Selected excerpt:

————————

Recalling what she learned in her training, Beth’s eyes followed the direction the giraffes were gazing. It didn’t take her long to realize that all of them were being watched by one of Africa’s Big Five. Not too far away, a leopard lay benignly under a bush, casually assessing lunch options. Using her intuition and noticing the awareness of the animals around her, Beth is able to observe predators before they become a threat, a crucial skill in a country where dangerous animals reign supreme.
Raised By Animals
From a young age, Beth Silvester’s pull to a career in conservation has been consistent, and, apart from a brief phase when she was five and had career aspirations of becoming a “milk(wo)man”, she stayed the course completely.
“I have been fascinated by animals my entire life and always wanted to work with them and around them…I had every pet you could ever imagine as a kid; birds, chinchillas, rabbits, rats, guinea pigs, hamsters, cats, dogs, goats, geese, horses and even a lobster.”
Having recently graduated with a degree in Zoology with conservation, Beth traveled to Africa with the intention of taking a gap year that would allow her to travel and have something different on her resume. With the idea that she’d return to England and enroll in graduate school right after, Beth began a fifty-week course to become a professional safari guide, gaining a FGASA (Field Guides Association of Southern Africa) qualification, an organization that moderates nature guiding qualifications. Now, seven years later she still hasn’t left. “The course was everything I imagined and more. I thought I had I arrived with an open mind but looking back, I was way more ignorant and naïve than I had thought.”
The Birth of Afri-Campus
The course was life changing indeed. In fact, it changed her so much that she created Afri-Campus, an organization that assists people interested in earning an FGASA accreditation to further their careers in wildlife conservation. The accreditation is broken up into two “semesters”, the first being education on all that is required to gain the qualification, and the second as a work placement program designed for newly graduated guides to put their skills to the test with the hopes of becoming a full-time field guide. Finding a job isn’t a guarantee, however, and “it definitely doesn’t happen for everybody, though – you need to be the cut above, prove your worth and want it badly enough.”
But that’s not to say that the people in the industry aren’t looking out for each other. Jobs openings are often passed around by word of mouth, and those who have proven their desire to work hard can even find jobs through custom social media sites like “Facebush”.

————————

Tasks to carry out:
a - According to the profile of safari guide Beth Silvester, how long was the course she began in order to become a professional safari guide?
b - Pick up the profile of safari guide Beth Silvester after its final sentence and carry it forward.

Items:

————————

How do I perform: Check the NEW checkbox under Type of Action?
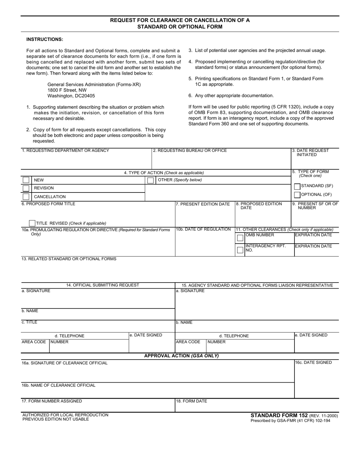click(26, 180)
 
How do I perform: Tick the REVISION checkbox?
click(26, 188)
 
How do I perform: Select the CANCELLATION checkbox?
click(26, 197)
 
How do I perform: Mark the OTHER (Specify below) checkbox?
click(150, 180)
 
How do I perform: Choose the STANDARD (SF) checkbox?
click(297, 186)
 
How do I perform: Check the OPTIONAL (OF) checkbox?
click(297, 195)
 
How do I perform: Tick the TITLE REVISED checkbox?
click(33, 223)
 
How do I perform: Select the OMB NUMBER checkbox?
click(240, 238)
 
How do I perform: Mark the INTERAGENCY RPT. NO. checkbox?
click(240, 250)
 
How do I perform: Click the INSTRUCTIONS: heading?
click(45, 39)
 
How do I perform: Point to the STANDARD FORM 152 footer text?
click(279, 415)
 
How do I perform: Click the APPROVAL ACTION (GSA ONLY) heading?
click(182, 356)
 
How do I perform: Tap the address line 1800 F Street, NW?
click(67, 90)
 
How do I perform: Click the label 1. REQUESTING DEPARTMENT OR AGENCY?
click(66, 150)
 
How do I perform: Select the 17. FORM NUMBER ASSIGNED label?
click(52, 401)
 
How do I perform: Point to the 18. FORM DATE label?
click(191, 401)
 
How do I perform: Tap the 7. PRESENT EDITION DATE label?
click(203, 204)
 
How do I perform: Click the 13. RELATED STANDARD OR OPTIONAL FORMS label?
click(69, 259)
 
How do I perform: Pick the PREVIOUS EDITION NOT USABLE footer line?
click(56, 419)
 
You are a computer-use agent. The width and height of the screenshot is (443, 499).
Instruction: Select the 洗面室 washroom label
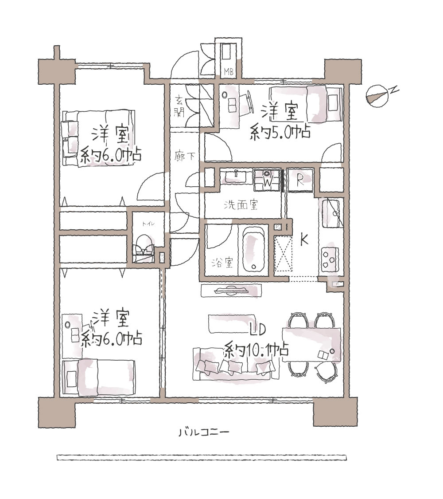click(241, 205)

————————

Answers in order:
a - Fifty weeks.

b -
Experiences of a Lifetime
Of her time in Africa, Beth’s favorite experience was when she was able to participate in a cheetah energetics study, and for good reason. Every day for two weeks, Beth and fellow scientists followed two cheetah brothers and tested their daily energy expenditures. Although the animals were habituated and accustomed to people, they were still very much wild, and after following them for a bit, it may be safe to say Beth began to feel a bit wild herself. “If they slept, we slept. They walked, we walked. We followed them for every minute of daylight hours and collected all of their urine and fecal samples for analysis”.
The cheetahs were equipped with accelerometer collars and injected with slightly altered, “heavy” water. In combination with Beth’s efforts, the scientists back at the lab were able to determine energy expenditure by reviewing how quickly the chemically altered water exited their bodies over time.
Over the past few years Beth’s accolades include assisting with elephant vasectomies, viewing lions on foot, spending 5 days on a wilderness trail in the Kruger National Park sleeping under the stars, being a nominee for two years consecutively for “Ranger of the Year” on a reserve that she worked on and flying in a helicopter to help with an aerial game census. However, her job has certainly had her share of difficulties. Beth’s career puts her every day on the dangerous front lines of rhino conservation.
I have witnessed a freshly poached black rhino that still had blood dripping from its facial injuries. Injuries caused when the perpetrators had hacked away at the animal’s face to remove the horns. It is horrendous and it is definitely worse than people think.
As depressing as it is however, Beth refuses to leave us dismayed about the future of the rhinos and instead insists there a lot that we can do to help them for generations to come. “First of all, educate yourselves. Have a read of articles relating to rhino horn and elephant ivory poaching. The statistics are stomach curdling. Share related posts on social media – help to spread the word.”
“Secondly, if you are on a safari, ensure that your photos are not geo-tagged when you post them to social media sites and try to not incorporate the name of the game reserve into your posts. These small things can help with the animal’s protection.”
Although many infants become orphans after their mothers are poached, there are fortunately a lot of people doing great work to raise and rehabilitate rhinos. One such place is called the Rhino Orphanage who does fantastic work but rely on financial support.
Additionally, there are a number of great rhino conservation organizations that always need help with funding, such as the Save the Rhino Organization.
Follow Beth’s Tracks
Although you probably will have a difficult time actually tracking animals as Beth does, you can easily follow her many expeditions through social media.
For information on Beth and Afri-Campus you can track her activity on Facebook to follow, or even volunteer with the amazing work that she does on a daily basis. You can also follow Beth’s adventures on Instagram, Twitter.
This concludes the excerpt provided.